Study material below:

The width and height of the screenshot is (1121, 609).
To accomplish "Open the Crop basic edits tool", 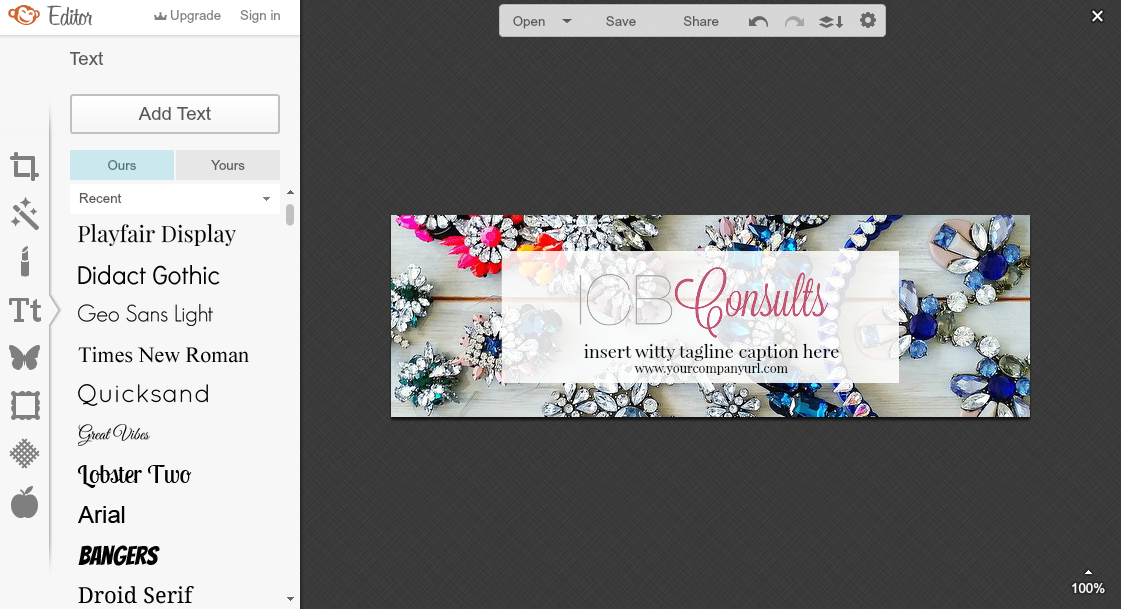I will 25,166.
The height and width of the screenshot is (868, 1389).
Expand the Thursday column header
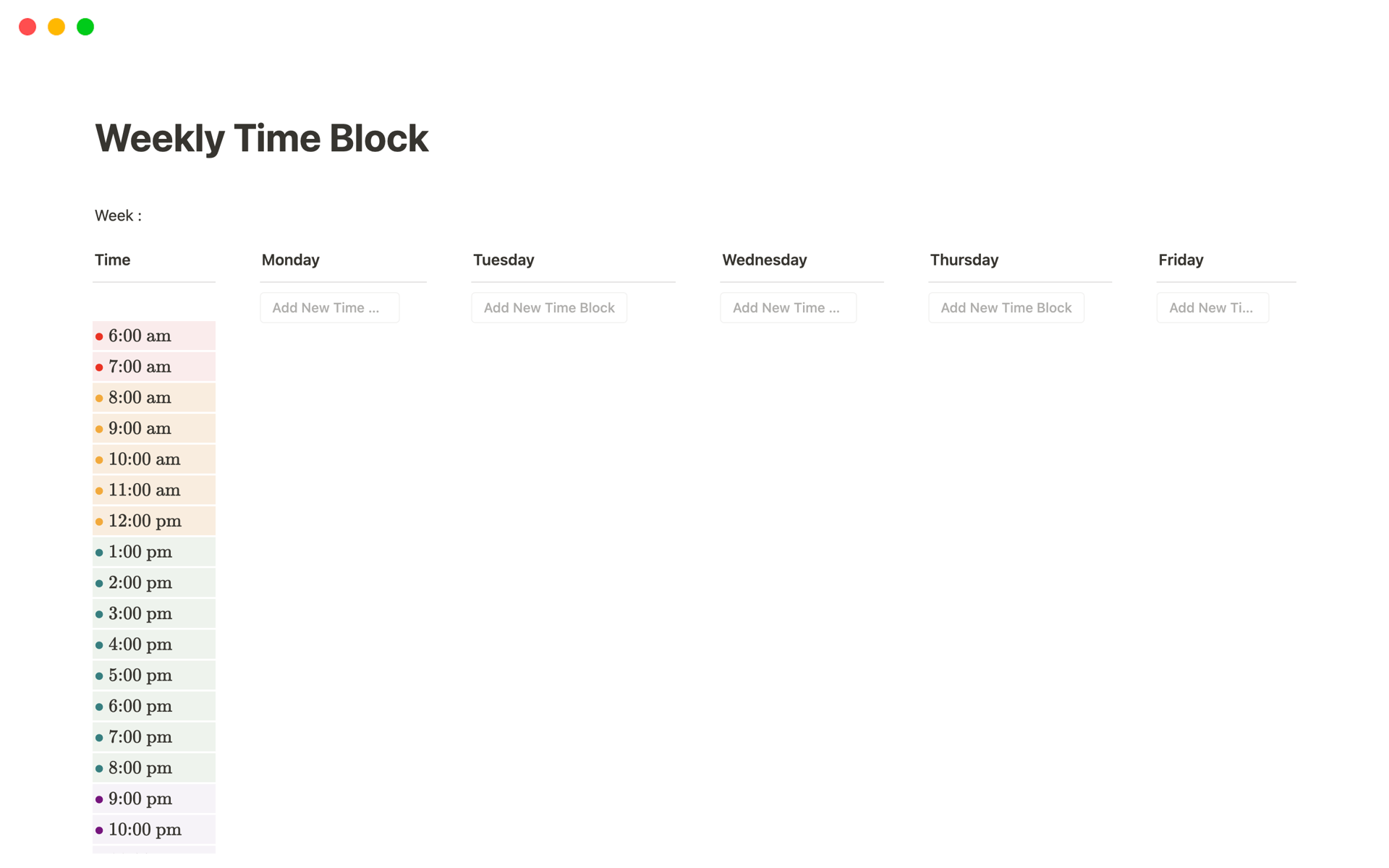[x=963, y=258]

End of Study material.

Copy out all lines above holding "screenshot".

> **Exercise result**:
The width and height of the screenshot is (1121, 609).
The height and width of the screenshot is (868, 1389).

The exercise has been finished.